For instance, $12$ $–$ $6$ is 6.

- Since 2 + 3 is the same as $3 + 2$, we can apply any of the near doubles strategies to find the sum.

$2 + 3 = (2 + 2) + 1 = 4 + 1 = 5$

OR

$3 + 2 = (3 + 3)$ $–$ $1 = 6$ $–$ $1 = 5$ - If
*x*is the factor of a number, its double will be a multiple of*x*.

For instance, 2 and 3 are factors of 6. The double of 6 is 12, a multiple of 2 and 3.

- The GCF of a number and its double is the number itself.
- The LCM of a number and its double is the double.

## Solved Examples

**1. Joe has double the candies Jack has, Jack has double the candies Lily has, and Lily has double the candies Harry has. How many candies does Joe have if Harry has 2 candies?**

**Solution:** Harry has 2 candies. So, Lily has 4.

Lily has 4 candies. So, Jack has 8.

Jack has 8 candies. So, Joe has 16.

Therefore, Joe has 16 candies.

**2. What is the LCM (Least Common Multiple) of 9 and 18?**

**Solution: **18 is the double of 9. Since the LCM of a number and its double is the double number, the LCM of 9 and 18 is 18.

**3. Evaluate **$12 + 15$** using doubles.**

**Solution: **We can write 15 as $12 + 3$.

So, $12 + 15 = 12 + 12 + 3$

$= (12 + 12) + 3$

$= 24 + 3$

$= 27$

## Practice Problems

## Doubles in Math

### Jane’s brother is double her age. If Jane is six years old, how old is her brother?

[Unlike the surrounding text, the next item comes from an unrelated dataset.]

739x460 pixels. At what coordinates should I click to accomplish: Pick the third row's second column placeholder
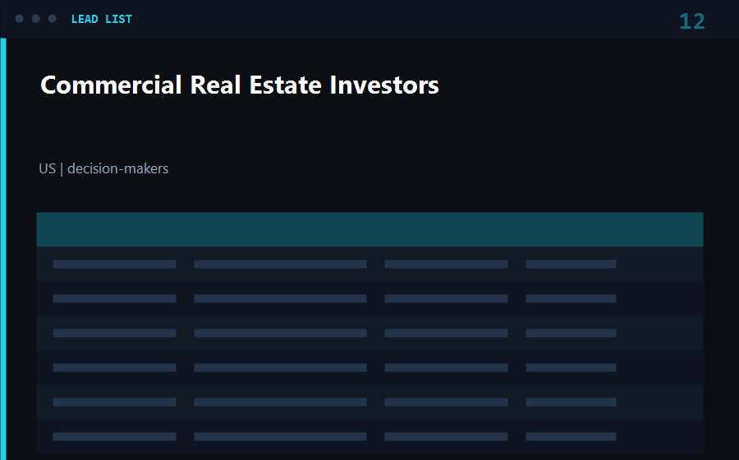(x=281, y=333)
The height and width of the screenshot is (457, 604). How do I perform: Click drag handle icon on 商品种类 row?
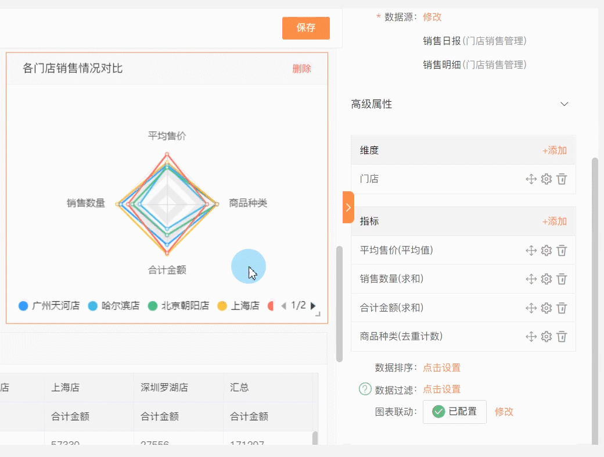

Jane is six years old. Her brother is double her age. So, her brother’s age is $6 + 6 = 12$ years.

### What is the GCF (Greatest Common Factor) of 25 and 50?

The HCF of a number and its double is the number itself.

So, GCF of 25 and 50 is 25.

### If 3 is a factor of a number x, then 2x will be a multiple of:

If 3 is a factor of x, 2x will be the multiple of 3.

Example: 3 is a factor of $\text{x} = 9$. Double of $\text{x} = 9$ is $2\text{x} = 18$ and it’s a multiple of 3.

## Frequently Asked Questions

**Does the “doubles plus one” method apply to numbers more than 1000?**

Yes, the doubles plus one method** **applies to all the counting numbers.

**What is doubles minus one?**

Doubles minus one is a strategy used to add two consecutive numbers. We simply add the bigger number twice or double it and then subtract 1 from it to get the final result.

**What is the importance of the doubles strategy?**

Children who can remember the double facts in math will be able to manipulate single-digit numbers more effectively and improve their ability to add and subtract.